Text and item location listing

◇ ◇ ◇ ◇ ◇

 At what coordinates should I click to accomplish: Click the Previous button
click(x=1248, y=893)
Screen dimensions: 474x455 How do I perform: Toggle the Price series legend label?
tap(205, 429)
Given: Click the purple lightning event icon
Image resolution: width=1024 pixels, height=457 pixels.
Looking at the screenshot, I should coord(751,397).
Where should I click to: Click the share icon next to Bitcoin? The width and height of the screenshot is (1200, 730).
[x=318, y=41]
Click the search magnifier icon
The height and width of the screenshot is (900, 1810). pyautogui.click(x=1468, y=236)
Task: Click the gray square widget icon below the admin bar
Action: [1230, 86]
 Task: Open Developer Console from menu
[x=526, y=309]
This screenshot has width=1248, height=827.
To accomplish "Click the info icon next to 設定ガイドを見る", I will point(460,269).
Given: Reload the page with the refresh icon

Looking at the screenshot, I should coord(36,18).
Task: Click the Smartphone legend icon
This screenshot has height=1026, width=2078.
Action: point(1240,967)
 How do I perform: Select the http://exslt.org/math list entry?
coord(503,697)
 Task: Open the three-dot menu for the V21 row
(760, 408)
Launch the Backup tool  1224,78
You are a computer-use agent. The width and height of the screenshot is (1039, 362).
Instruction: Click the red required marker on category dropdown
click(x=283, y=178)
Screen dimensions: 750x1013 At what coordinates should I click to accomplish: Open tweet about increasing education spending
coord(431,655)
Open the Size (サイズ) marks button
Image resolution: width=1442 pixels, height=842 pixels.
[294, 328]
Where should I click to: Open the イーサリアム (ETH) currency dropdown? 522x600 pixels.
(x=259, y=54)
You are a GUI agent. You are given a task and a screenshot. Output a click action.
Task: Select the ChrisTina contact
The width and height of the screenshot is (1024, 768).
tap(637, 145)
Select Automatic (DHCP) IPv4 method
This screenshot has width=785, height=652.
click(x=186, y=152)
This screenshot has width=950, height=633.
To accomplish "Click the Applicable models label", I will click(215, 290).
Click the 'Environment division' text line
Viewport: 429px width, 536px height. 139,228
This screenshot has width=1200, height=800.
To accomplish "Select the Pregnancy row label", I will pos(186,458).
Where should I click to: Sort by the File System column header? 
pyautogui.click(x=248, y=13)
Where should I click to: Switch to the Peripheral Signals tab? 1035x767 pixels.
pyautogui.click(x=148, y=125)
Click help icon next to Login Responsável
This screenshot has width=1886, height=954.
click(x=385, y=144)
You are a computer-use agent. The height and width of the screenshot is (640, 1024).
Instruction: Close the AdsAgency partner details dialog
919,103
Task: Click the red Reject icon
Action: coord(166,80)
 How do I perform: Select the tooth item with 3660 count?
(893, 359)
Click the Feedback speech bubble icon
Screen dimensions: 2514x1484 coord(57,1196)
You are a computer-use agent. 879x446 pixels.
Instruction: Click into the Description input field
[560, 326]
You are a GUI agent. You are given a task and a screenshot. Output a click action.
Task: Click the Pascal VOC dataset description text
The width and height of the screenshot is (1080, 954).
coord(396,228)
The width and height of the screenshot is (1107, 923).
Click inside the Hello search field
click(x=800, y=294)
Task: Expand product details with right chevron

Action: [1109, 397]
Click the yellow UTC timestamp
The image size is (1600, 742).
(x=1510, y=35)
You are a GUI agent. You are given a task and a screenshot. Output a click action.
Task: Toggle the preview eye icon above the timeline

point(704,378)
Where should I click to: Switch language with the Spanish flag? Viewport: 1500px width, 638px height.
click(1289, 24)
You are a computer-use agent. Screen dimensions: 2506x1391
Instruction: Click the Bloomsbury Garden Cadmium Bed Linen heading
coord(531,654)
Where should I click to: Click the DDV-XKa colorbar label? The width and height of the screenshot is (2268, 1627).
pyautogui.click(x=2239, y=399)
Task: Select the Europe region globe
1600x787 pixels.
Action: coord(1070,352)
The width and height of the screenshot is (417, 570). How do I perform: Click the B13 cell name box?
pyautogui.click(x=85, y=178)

◇ ◇ ◇ ◇ ◇

The task: Shift the answers by 62: rewrite every line of the listing from the line containing "Task: Select the Europe region globe" through the end, requests included, and add 62 to each x and y coordinate in the answers.

The result:
Task: Select the Europe region globe
1600x787 pixels.
Action: coord(1132,414)
The width and height of the screenshot is (417, 570). How do I perform: Click the B13 cell name box?
pyautogui.click(x=147, y=240)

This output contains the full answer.